→ **EXTRAIT DU TEXTE**
────────────────────────────────────────
Augmenter, agrandir, considérés dans une signification asynonyme. On se sert d’augmenter, lorsqu’il s’agit de nombre, d’élévation, ou d’abondance ; & d’agrandir, lorsqu’il est question d’étendue. On agrandit une cour, une ville, un jardin. On augmente le nombre des citoyens, la dépense, les revenus.

☞ Le premier regarde particulièrement la quantité vaste & spacieuse : le second a plus de rapport à la quantité grosse & multipliée. On agrandit sa maison, quand on lui donne plus d’étendue par la jonction de quelques bâtimens sur les côtés : mais on dit qu’on l’augmente d’un étage ou de plusieurs chambres. En agrandissant son terrain, on augmente son bien.

☞ Toutes les choses de ce monde se font aux dépens les unes des autres. Le riche n’agrandit son domaine qu’en resserrant celui du pauvre ; le pouvoir n’augmente jamais que par la diminution de la liberté ; & je croirois presque que la nature n’a fait les gens d’esprit qu’aux dépens des sots.

☞ Les Princes s’agrandissent en reculant les bornes de leurs états, & croient par-là augmenter leur puissance : mais ils se trompent quelquefois en cela, car cet agrandissement ne produit qu’une augmentation de soins, & souvent même est la première cause de la décadence d’une monarchie.

Augmenter, croître, dans une signification synonyme. Les choses croissent par la nourriture qu’elles prennent. Elles augmentent par l’addition qui s’y fait de chose de la même espèce. Les blés croissent : la récolte augmente. Mieux on cultive un terrain, plus arbres y croissent, & plus les revenus augmentent.
────────────────────────────────────────
→ **DONNÉES ENREGISTRÉES**
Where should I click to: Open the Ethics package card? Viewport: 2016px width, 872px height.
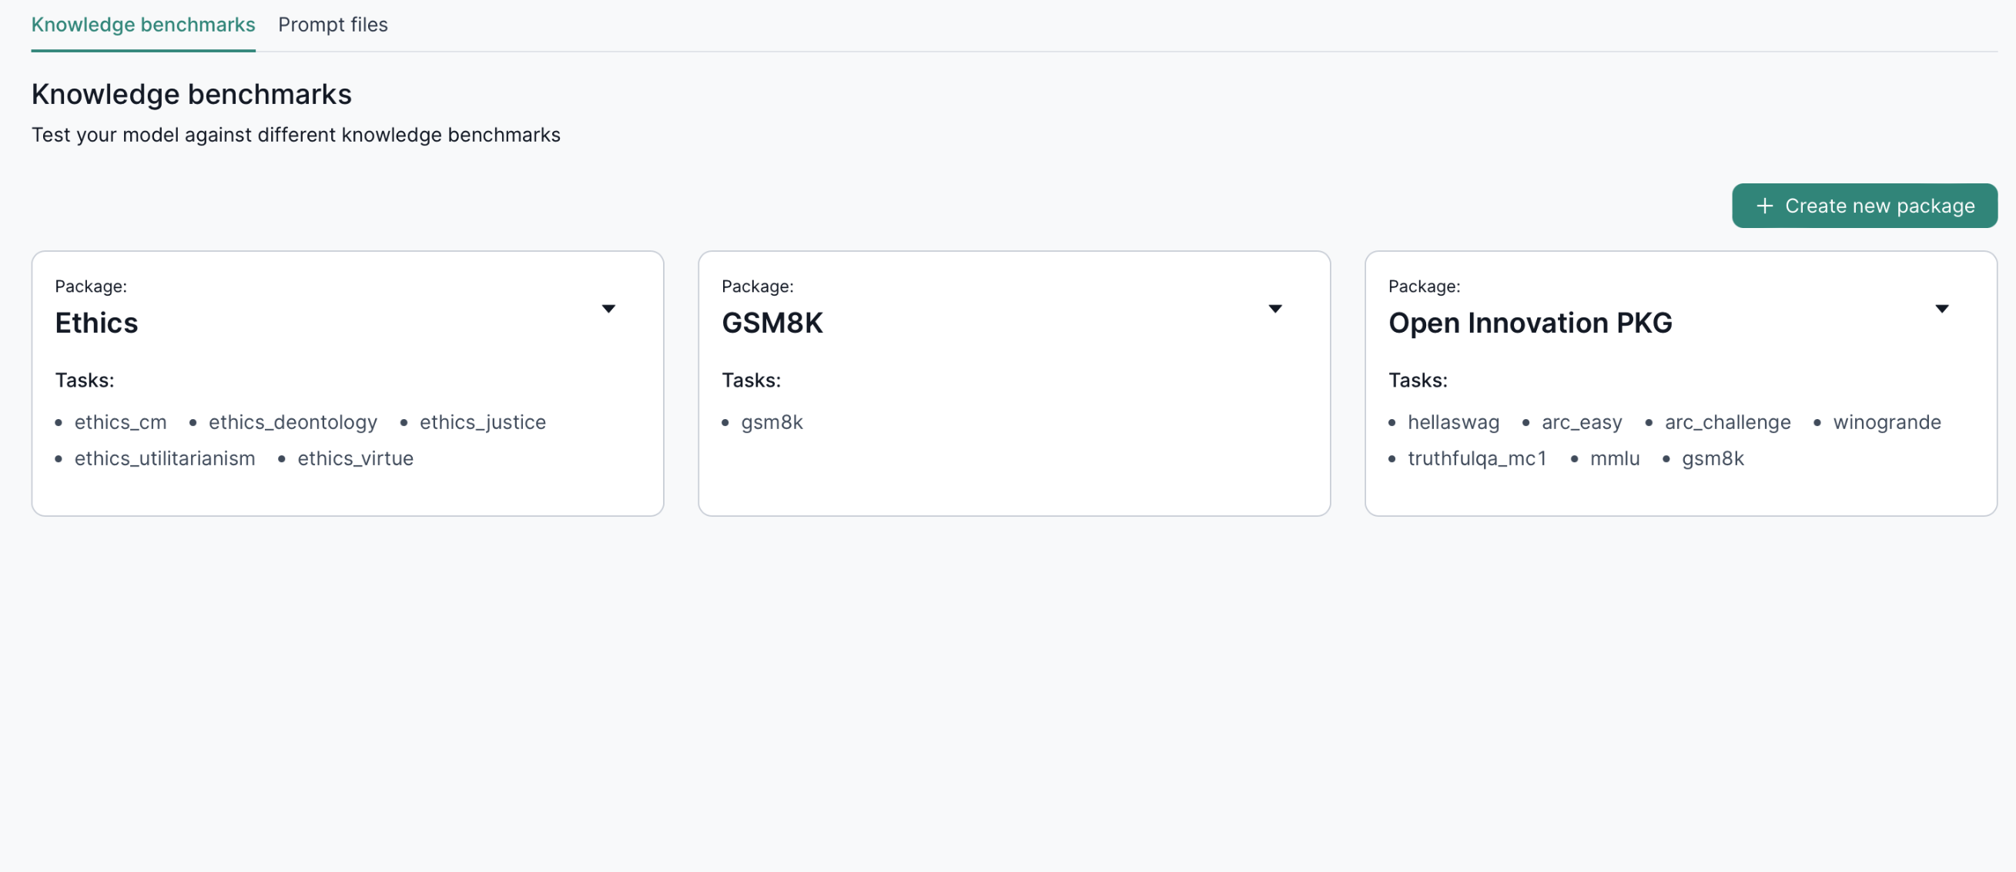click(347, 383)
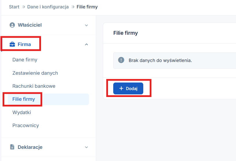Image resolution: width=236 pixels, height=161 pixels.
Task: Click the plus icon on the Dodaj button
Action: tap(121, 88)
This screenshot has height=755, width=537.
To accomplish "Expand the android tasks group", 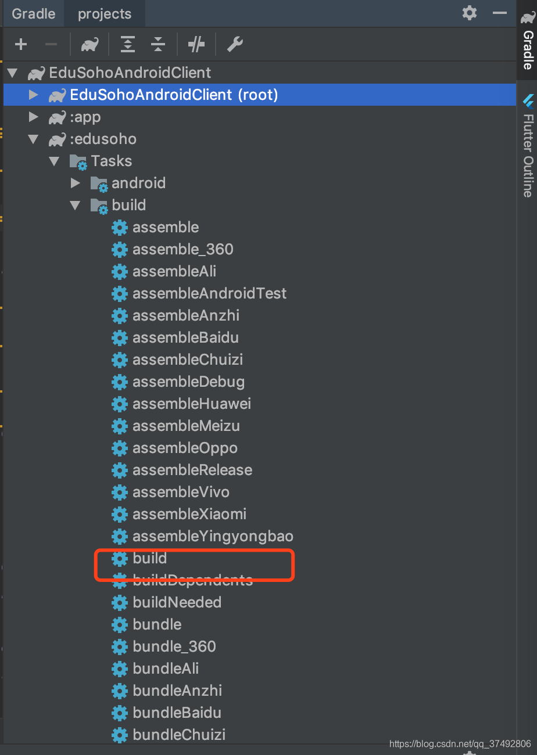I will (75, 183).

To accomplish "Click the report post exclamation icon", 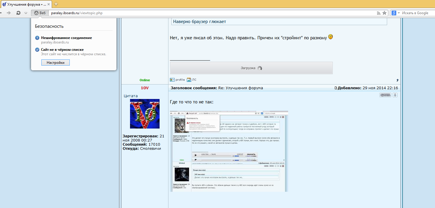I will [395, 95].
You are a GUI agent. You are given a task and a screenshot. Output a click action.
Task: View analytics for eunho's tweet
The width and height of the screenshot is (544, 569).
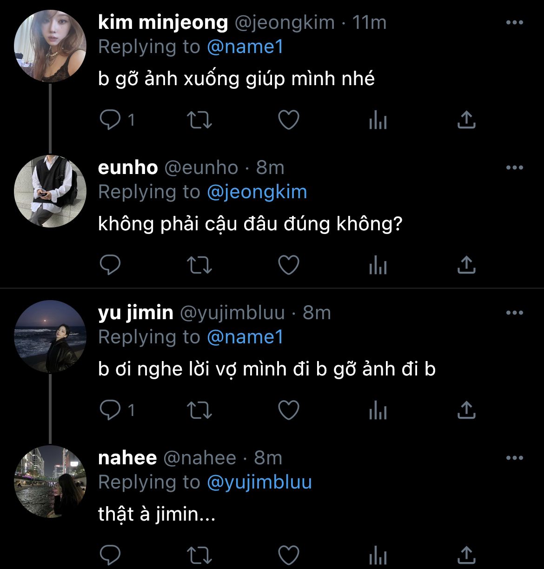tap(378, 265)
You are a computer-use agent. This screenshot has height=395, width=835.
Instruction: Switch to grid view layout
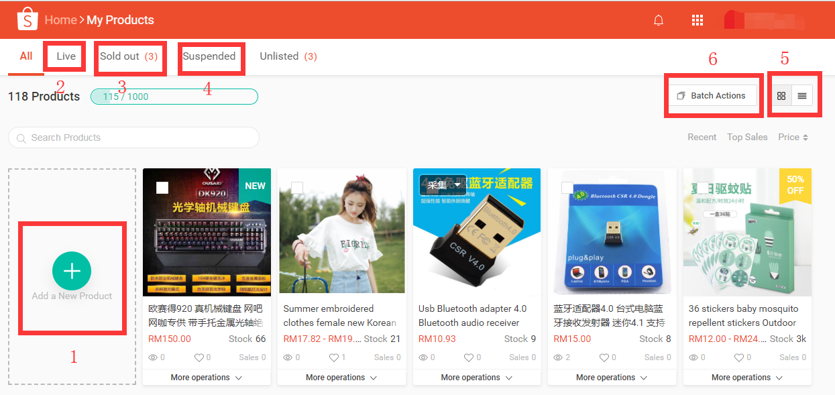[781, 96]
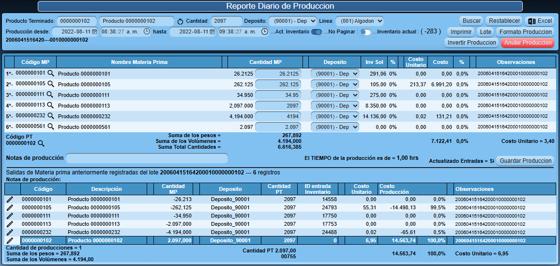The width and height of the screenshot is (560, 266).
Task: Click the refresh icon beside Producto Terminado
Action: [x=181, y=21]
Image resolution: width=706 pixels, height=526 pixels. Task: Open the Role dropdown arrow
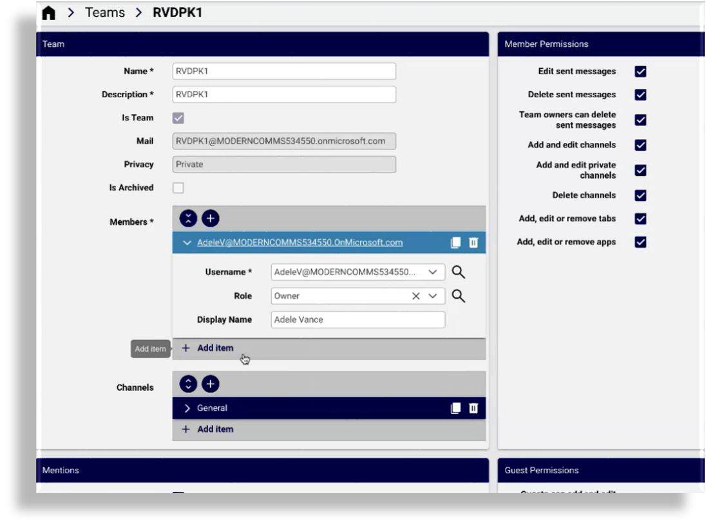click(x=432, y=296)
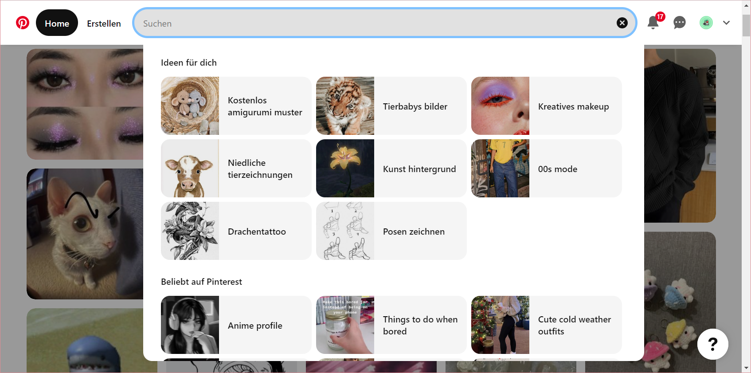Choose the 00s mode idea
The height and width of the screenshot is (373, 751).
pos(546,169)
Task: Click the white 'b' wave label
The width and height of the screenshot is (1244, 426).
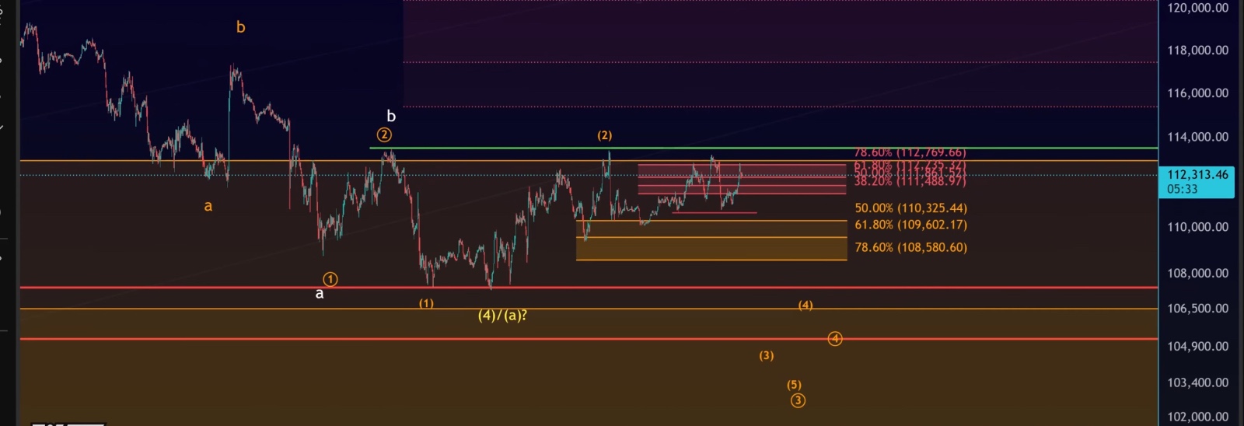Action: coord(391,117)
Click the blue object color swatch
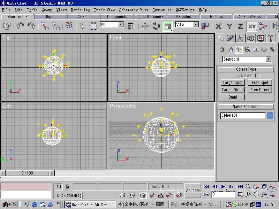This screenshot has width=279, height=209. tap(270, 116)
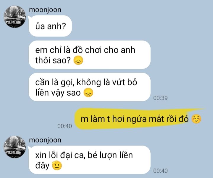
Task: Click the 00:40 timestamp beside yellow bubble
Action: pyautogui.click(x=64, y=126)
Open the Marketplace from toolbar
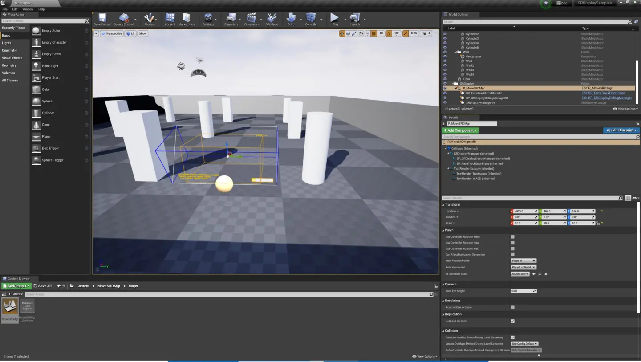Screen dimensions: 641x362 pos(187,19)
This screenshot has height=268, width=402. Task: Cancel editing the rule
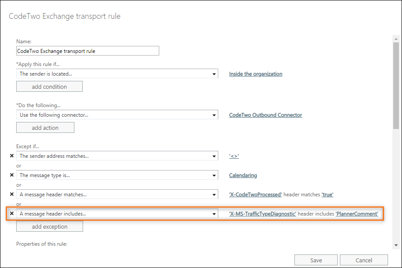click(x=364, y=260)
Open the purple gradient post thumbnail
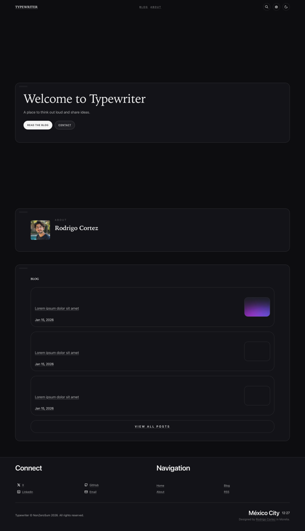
────────────────────────────────────────
→ **EXERCICE**
Citez l'extrait du texte en commençant par « Augmenter, croître, dans » et en poursuivant jusqu'à « les revenus augmentent. ».

→ **RÉPONSE CI-DESSOUS**
Augmenter, croître, dans une signification synonyme. Les choses croissent par la nourriture qu’elles prennent. Elles augmentent par l’addition qui s’y fait de chose de la même espèce. Les blés croissent : la récolte augmente. Mieux on cultive un terrain, plus arbres y croissent, & plus les revenus augmentent.